# [Extracted data]
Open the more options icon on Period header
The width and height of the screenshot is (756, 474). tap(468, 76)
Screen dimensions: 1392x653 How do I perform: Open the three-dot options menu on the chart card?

---

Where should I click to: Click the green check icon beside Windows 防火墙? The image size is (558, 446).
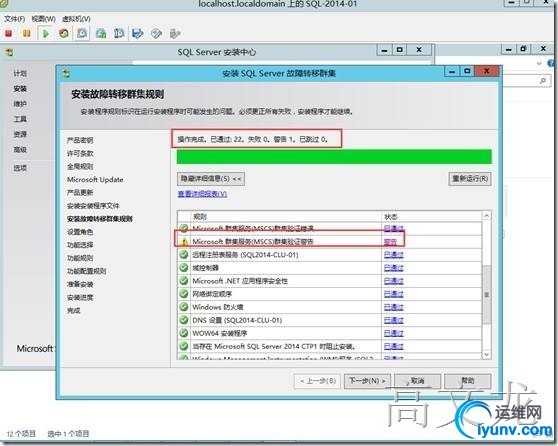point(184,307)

* * *

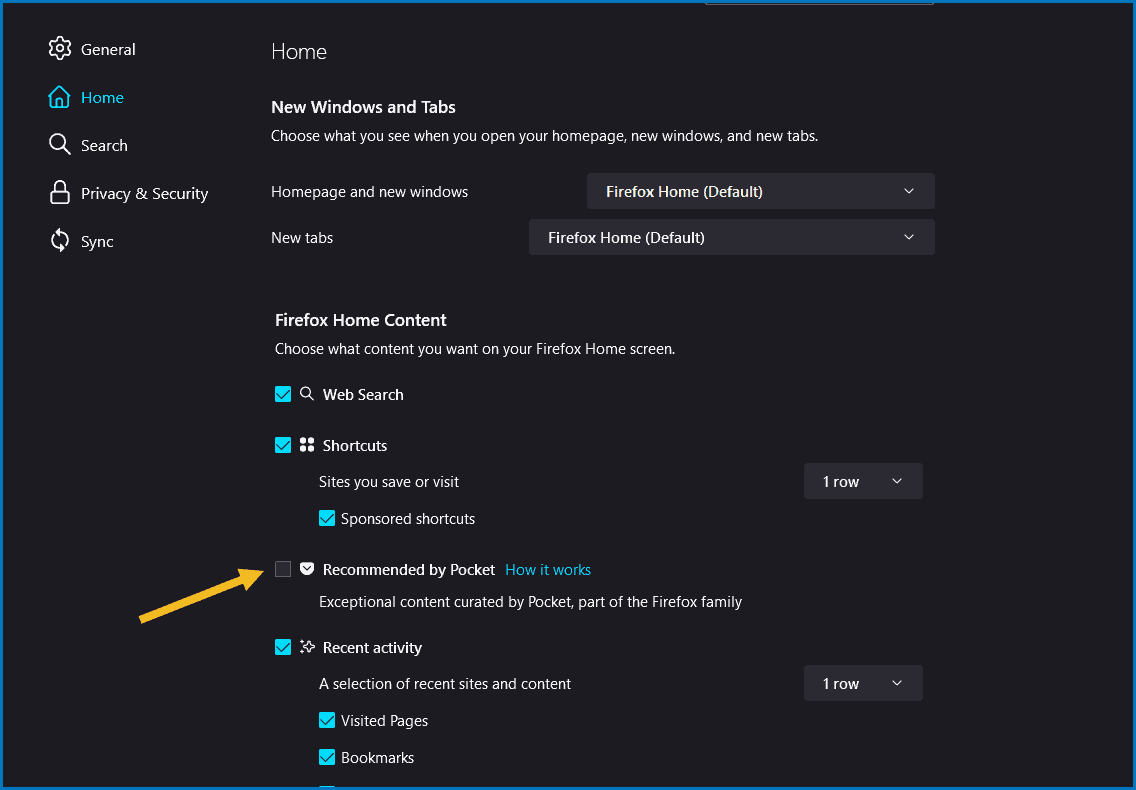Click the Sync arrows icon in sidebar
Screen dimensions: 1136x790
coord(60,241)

# [About this task]
In the listing above, start at the line with "Open the more options icon on Period header", go on through the line with "Screen dimensions: 1392x653", and copy each of those lines exactly; leave out all the rest.

# [Written solution]
Open the more options icon on Period header
The width and height of the screenshot is (756, 474). tap(468, 76)
Screen dimensions: 1392x653 How do I perform: Open the three-dot options menu on the chart card?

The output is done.